TSDF fusion in Python: 75× faster with a GPU
A lightweight Python port of KinectFusion-style volumetric reconstruction that trades C++ complexity for NumPy and optional CUDA acceleration.

What it does Takes a stack of registered RGB-D frames and fuses them into a truncated signed distance function (TSDF) voxel volume. From that volume you extract a mesh or point cloud — the same pipeline that powers classic KinectFusion, but written in Python with NumPy, Numba, and optional PyCUDA.
The interesting bit The CPU path is brutally honest: 0.4 FPS. Flip on GPU mode and the same demo jumps to ~30 FPS. That’s the difference between “grab coffee” and “watch it work.” The projective TSDF approach itself dates back to SIGGRAPH 1996, but this implementation is deliberately lightweight — a single script, not a full SLAM system.
Key highlights
- Fuses 1000 frames from the 7-scenes dataset into a 405×264×289 volume at 2cm resolution
- GPU mode via PyCUDA; CPU fallback via Numba/NumPy
- Outputs standard PLY meshes viewable in Meshlab
- Cited in 3DMatch, SSCNet, and Deep Sliding Shapes (CVPR 2016–2017)

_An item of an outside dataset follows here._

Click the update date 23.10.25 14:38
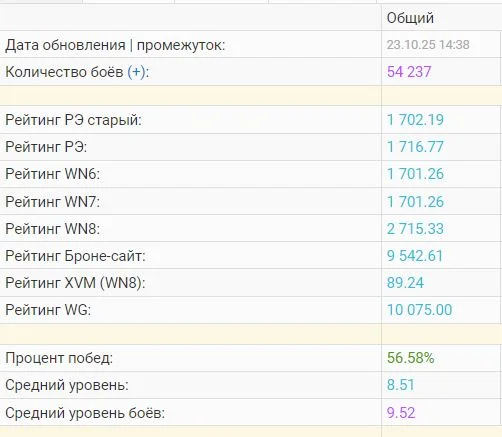Screen dimensions: 502x437 click(x=428, y=45)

- Part of the broader 3DMatch Toolbox
Caveats
- Requires Python 2.7+ (README explicitly says 2.7+, though dependencies suggest modern Python may work)
- “Tested on Ubuntu 16.04” — mileage on newer distros is unclear
- No pose estimation included; frames must already be registered
Verdict Grab this if you need a minimal, hackable TSDF implementation for research or prototyping. Skip it if you need real-time SLAM with tracking — this fuses, it doesn’t localize.